107. Certain features of the text of the declaration and the circumstances of its adoption also point to the same conclusion. Nowhere in the original Albanian text of the declaration (which is the sole authentic text) is any reference made to the declaration being the work of the Assembly of Kosovo. The words „Assembly of Kosovo“ appear at the head of the declaration only in the English and French translations contained in the dossier submitted on behalf of the Secretary-General. The language used in the declaration differs from that employed in acts of the Assembly of Kosovo in that the first paragraph commences with the phrase „We, the democratically-elected leaders of our people . . .“, whereas acts of the Assembly of Kosovo employ the third person singular.

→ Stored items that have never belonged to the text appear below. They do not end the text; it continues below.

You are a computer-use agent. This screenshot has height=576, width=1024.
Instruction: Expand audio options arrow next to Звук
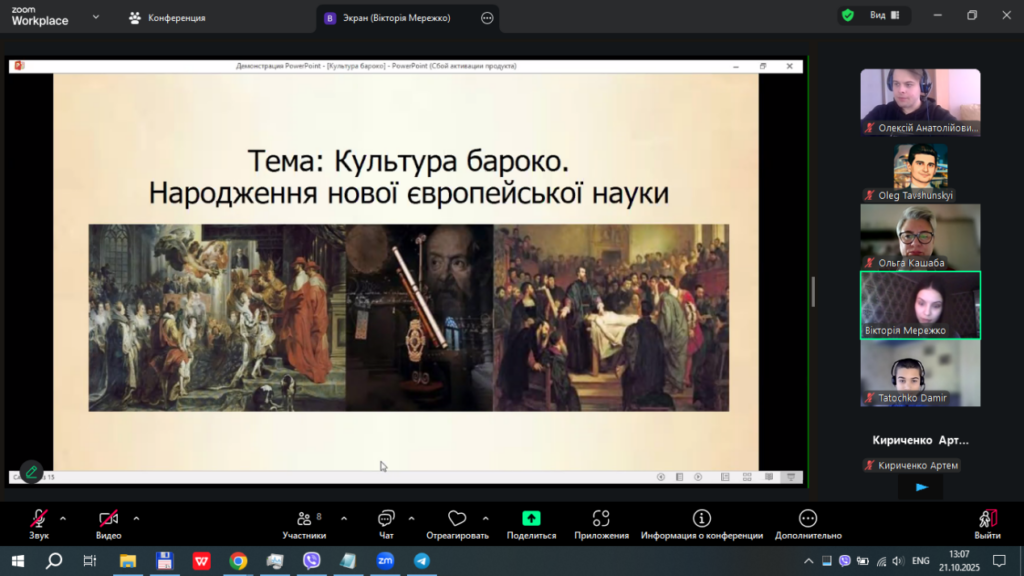pos(63,518)
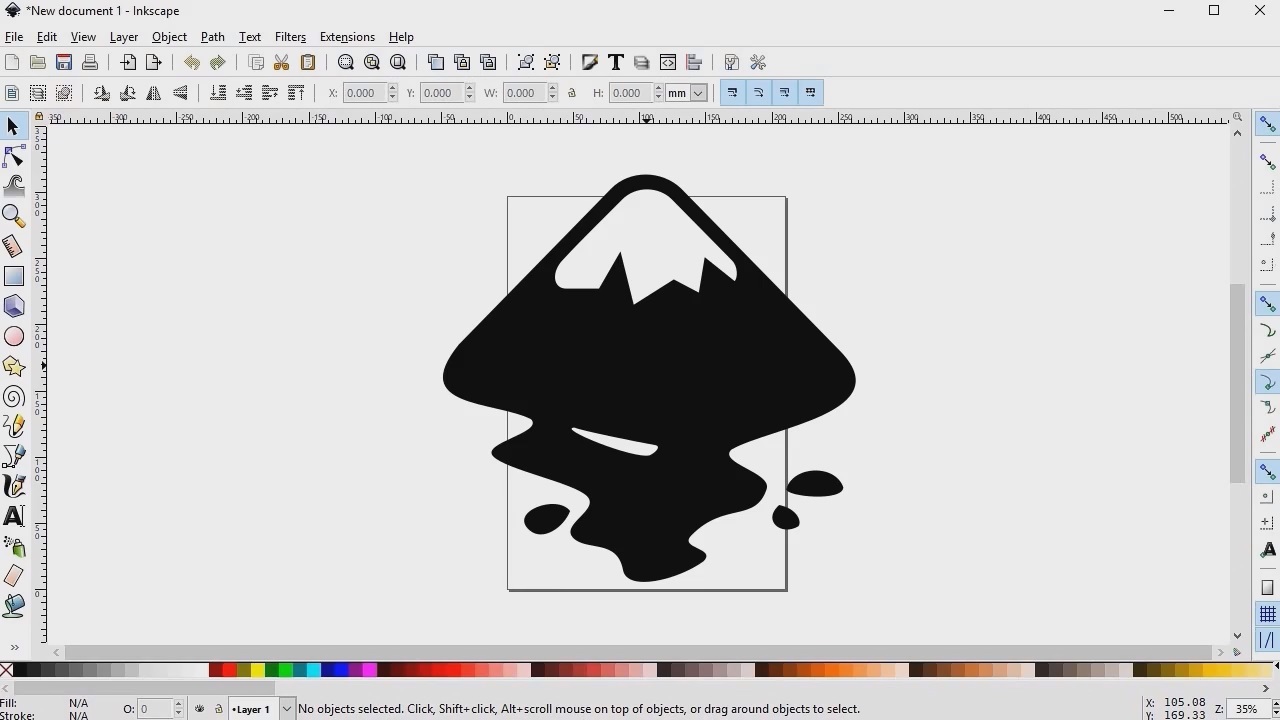Viewport: 1280px width, 720px height.
Task: Toggle the width-height lock icon
Action: [x=572, y=93]
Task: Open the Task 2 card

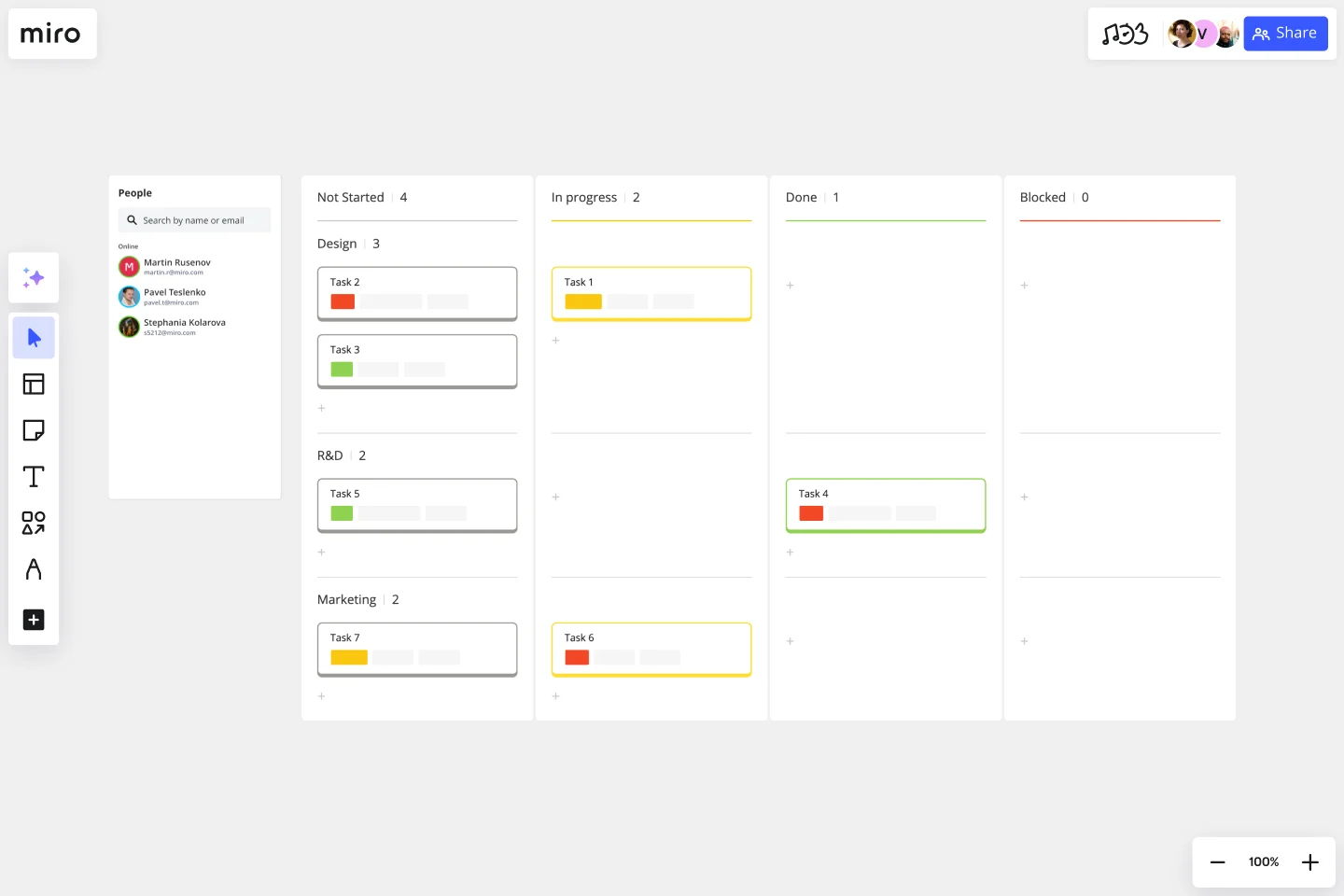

Moreover, the procedure employed in relation to the declaration differed from that employed by the Assembly of Kosovo for the adoption of legislation. In particular, the declaration was signed by all those present when it was adopted, including the President of Kosovo, who (as noted in paragraph 76 above) was not a member of the Assembly of Kosovo. In fact, the self-reference of the persons adopting the declaration of independence as „the democratically-elected leaders of our people“ immediately precedes the actual declaration of independence within the text („hereby declare Kosovo to be an independent and sovereign state“; para. 1). It is also noticeable that the declaration was not forwarded to the Special Representative of the Secretary-General for publication in the Official Gazette.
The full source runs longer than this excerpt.